WORK TO BE COMPLETED
In the records below, find each line holding the word "resolution" and copy it.

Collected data
============

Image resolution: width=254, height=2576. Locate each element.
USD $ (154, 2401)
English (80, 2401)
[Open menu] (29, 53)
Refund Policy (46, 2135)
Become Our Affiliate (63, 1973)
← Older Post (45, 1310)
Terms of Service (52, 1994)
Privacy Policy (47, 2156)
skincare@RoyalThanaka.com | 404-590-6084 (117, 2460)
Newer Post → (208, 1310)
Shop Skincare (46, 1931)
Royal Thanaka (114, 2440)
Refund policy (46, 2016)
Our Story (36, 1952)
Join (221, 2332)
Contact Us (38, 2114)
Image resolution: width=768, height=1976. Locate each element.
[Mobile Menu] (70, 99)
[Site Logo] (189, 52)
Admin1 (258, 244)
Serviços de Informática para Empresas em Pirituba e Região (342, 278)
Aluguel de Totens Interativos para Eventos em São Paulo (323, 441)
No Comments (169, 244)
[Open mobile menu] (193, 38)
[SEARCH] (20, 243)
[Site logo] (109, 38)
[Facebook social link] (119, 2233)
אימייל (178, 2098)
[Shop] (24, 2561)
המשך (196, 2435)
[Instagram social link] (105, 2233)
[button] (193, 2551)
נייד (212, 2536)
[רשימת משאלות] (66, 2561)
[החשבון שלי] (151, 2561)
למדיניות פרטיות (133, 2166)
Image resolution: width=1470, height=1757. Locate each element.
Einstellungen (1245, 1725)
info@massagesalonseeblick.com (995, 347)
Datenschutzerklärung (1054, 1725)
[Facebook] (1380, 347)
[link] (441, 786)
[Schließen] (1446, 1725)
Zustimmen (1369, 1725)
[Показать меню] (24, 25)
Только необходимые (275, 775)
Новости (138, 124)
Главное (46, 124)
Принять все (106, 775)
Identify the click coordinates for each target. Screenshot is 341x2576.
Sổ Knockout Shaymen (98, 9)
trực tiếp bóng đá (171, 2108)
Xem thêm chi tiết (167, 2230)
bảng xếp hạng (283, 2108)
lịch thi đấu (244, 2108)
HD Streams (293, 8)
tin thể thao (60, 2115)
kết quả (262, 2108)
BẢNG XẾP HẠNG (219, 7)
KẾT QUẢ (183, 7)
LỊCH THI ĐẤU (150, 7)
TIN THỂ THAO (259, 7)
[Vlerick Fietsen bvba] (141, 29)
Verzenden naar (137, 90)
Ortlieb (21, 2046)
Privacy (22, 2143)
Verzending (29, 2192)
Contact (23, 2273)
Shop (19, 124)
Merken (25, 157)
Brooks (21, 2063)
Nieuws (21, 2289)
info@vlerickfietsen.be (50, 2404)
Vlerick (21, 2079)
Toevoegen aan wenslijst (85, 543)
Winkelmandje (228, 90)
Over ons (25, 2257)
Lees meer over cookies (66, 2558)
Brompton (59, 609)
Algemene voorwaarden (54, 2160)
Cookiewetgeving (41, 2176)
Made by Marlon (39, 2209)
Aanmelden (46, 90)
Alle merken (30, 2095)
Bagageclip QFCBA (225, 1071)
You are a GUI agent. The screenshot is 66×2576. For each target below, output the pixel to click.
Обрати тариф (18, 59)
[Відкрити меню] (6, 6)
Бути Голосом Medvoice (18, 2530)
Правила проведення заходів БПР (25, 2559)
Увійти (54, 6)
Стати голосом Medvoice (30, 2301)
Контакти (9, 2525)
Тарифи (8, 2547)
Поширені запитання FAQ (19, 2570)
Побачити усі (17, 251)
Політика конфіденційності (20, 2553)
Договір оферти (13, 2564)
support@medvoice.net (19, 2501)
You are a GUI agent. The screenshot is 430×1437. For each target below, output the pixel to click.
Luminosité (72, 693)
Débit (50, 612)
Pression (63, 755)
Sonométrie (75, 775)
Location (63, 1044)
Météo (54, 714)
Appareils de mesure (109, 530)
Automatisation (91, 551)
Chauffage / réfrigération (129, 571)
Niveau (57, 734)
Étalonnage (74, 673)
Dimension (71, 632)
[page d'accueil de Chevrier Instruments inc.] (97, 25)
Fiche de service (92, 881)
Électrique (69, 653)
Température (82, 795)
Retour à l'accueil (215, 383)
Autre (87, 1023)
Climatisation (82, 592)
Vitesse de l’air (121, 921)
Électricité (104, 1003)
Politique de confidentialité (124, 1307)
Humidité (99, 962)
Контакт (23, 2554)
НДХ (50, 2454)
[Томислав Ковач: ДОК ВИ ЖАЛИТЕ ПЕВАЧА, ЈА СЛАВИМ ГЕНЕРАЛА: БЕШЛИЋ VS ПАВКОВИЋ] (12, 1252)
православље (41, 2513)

============

ANSWER SPACE
Image resolution: width=254, height=2576. Locate each element.
Image resolution: width=768, height=1976. Locate each element.
Image resolution: width=1470, height=1757. Locate each element.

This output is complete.